Thinking About Shakespeare by Stockholder
Author:Stockholder [Stockholder, Kay]
Language: eng
Format: epub
ISBN: 9781119059042
Publisher: Wiley
Published: 2018-07-23T00:00:00+00:00
In the absence of any alternative view of her, when Troilus himself speaks of Helen in images that suggest her worthlessness, he belies his own argument that her value derives not from her, but from the value she acquires from those who fight for her. Therefore, though the question he raises has genuine philosophical import, his manner of argument undermines the seriousness of the question, the more so because the off‐stage audience knows what his on‐stage audience doesn’t – that he is covertly defending his choice of Cressida as a lover.
Thus is Troilus’s argument compromised (though his premise is not thereby invalidated), and one would expect that Hector’s view would command greater respect. However, no sooner has Troilus finished than Hector sets himself up as a kind of Aristotle lecturing to neophytes. He adopts some of the self‐inflating manner that we saw in the Greek camp, but he delivers a straightforward speech, based on what would be common sense for most people, to the effect that Helen was wrongly taken, and therefore should be returned to her people and her rightful husband. However, he undermines the status of reasonable argument as a basis for action when he unexpectedly does an about‐face and comes down on the side of keeping Helen because, “’tis a cause that hath no mean dependence / Upon our joint and several dignities” (2.2.192–3). Hector thus disperses the meaningfulness of the entire debate, and further undermines its import when he announces that he has already sent the Greeks the challenge that we have previously heard them receive. The implication is that he assumed before this council ever took place that they would keep Helen, and that the rest has been a rhetorical exercise or show. That Hector chooses the word “dependence” to defend his decision to keep her is telling. It speaks to the idea of “meeting” or coming together that both upheld and threatened Ulysses’ idea of order. If we were to make the mistake of thinking dependence of one person on another could be an intimate, valuable bond, the play here positions it as a negative state simply because it seems meaningless since Hector himself has already outlined valid and politically sound reasons for ending the war.
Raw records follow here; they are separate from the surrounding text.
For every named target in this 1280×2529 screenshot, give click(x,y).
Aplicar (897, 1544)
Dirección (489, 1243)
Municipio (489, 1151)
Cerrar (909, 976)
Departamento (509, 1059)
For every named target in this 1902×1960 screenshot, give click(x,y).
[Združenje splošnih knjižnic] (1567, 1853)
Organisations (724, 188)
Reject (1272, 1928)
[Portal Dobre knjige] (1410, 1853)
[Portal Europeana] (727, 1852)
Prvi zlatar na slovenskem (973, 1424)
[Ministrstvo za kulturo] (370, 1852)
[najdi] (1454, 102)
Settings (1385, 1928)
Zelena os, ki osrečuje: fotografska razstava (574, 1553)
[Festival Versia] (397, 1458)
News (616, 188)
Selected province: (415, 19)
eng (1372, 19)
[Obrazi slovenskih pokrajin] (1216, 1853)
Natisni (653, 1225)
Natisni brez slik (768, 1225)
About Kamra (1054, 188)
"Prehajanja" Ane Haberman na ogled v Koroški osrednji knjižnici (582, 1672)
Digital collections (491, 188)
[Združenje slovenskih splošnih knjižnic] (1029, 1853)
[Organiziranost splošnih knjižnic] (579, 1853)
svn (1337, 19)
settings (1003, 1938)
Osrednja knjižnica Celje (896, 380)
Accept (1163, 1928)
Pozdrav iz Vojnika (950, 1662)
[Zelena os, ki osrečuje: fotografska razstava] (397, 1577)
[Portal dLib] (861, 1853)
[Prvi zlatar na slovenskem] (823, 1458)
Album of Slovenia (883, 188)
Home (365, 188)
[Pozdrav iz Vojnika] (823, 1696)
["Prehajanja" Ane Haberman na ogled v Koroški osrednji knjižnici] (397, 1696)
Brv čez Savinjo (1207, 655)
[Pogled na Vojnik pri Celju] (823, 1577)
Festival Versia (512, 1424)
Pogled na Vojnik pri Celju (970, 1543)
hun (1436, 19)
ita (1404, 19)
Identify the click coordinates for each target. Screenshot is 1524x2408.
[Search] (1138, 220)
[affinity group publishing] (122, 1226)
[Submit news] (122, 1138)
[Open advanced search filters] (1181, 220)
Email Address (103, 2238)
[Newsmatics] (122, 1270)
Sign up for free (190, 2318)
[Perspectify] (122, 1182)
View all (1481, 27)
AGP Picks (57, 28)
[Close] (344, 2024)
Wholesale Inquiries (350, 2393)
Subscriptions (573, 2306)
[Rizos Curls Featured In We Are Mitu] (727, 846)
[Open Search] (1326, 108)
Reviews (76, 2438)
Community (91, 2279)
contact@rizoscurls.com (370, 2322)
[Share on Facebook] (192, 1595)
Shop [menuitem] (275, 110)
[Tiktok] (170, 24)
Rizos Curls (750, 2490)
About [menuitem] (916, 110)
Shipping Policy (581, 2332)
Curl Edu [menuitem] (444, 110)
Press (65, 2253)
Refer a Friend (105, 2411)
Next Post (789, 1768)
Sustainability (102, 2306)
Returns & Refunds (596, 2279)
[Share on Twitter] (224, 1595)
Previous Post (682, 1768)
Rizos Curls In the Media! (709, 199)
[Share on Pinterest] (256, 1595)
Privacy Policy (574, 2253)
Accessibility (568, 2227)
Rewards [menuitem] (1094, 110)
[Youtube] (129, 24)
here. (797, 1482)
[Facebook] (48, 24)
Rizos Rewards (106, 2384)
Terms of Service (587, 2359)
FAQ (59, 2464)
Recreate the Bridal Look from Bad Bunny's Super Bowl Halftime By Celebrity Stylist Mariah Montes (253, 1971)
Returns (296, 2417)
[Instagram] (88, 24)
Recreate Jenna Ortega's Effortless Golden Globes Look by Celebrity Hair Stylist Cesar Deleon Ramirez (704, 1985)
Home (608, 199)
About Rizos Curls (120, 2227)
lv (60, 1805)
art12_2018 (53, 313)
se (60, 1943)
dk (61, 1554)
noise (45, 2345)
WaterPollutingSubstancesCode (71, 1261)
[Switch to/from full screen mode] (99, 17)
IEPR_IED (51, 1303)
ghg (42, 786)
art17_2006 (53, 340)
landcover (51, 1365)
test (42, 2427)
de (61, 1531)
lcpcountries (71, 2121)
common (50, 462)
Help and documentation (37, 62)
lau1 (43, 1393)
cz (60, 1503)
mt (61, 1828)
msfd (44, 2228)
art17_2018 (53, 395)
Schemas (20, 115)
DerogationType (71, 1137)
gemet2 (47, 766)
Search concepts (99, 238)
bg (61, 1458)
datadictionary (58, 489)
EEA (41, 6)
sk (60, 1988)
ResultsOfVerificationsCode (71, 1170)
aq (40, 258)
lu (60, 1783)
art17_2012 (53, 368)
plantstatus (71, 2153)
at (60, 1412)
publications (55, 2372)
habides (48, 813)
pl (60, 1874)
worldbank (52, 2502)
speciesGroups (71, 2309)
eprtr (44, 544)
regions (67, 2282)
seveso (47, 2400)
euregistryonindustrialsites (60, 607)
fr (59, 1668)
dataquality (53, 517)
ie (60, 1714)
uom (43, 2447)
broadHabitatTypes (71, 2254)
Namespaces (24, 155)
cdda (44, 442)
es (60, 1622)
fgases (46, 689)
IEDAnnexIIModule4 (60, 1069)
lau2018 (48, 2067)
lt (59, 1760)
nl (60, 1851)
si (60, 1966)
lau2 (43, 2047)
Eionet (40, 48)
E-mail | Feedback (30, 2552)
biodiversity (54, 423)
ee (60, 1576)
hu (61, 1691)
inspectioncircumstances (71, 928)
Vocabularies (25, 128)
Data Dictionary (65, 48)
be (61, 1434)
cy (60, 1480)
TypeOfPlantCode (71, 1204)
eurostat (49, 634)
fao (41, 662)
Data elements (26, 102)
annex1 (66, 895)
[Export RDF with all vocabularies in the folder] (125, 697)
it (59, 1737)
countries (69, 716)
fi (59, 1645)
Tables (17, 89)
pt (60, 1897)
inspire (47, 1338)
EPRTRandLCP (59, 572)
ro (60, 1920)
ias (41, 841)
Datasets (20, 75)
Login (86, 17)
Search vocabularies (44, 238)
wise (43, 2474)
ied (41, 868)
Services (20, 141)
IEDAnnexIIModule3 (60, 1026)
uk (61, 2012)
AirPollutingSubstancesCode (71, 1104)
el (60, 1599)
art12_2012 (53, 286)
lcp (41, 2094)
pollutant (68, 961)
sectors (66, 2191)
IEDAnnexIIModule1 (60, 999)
The play also stresses the prevalence and destructive power of trivial vanity. Vanity empties whatever it touches of stable meaning and fixed worth. This motif receives its culminating statement toward the end of the play when Hector, having refused to fight with Thersites as too base an adversary to give him honor, fights instead for the glittering armor of an unknown enemy. When he has defeated his adversary, he says, “[m]ost putrefièd core, so fair without, / Thy goodly armor thus hath cost thy life” (5.8.1–2). The image easily stands for the whole of the war, but takes on added irony when Achilles’ Myrmidons attack and kill the now unarmed Hector, who himself becomes the “putrefièd core,” who gave his life for glittering armor. The image of the glittering decay is a comment on the Trojans and Greeks alike.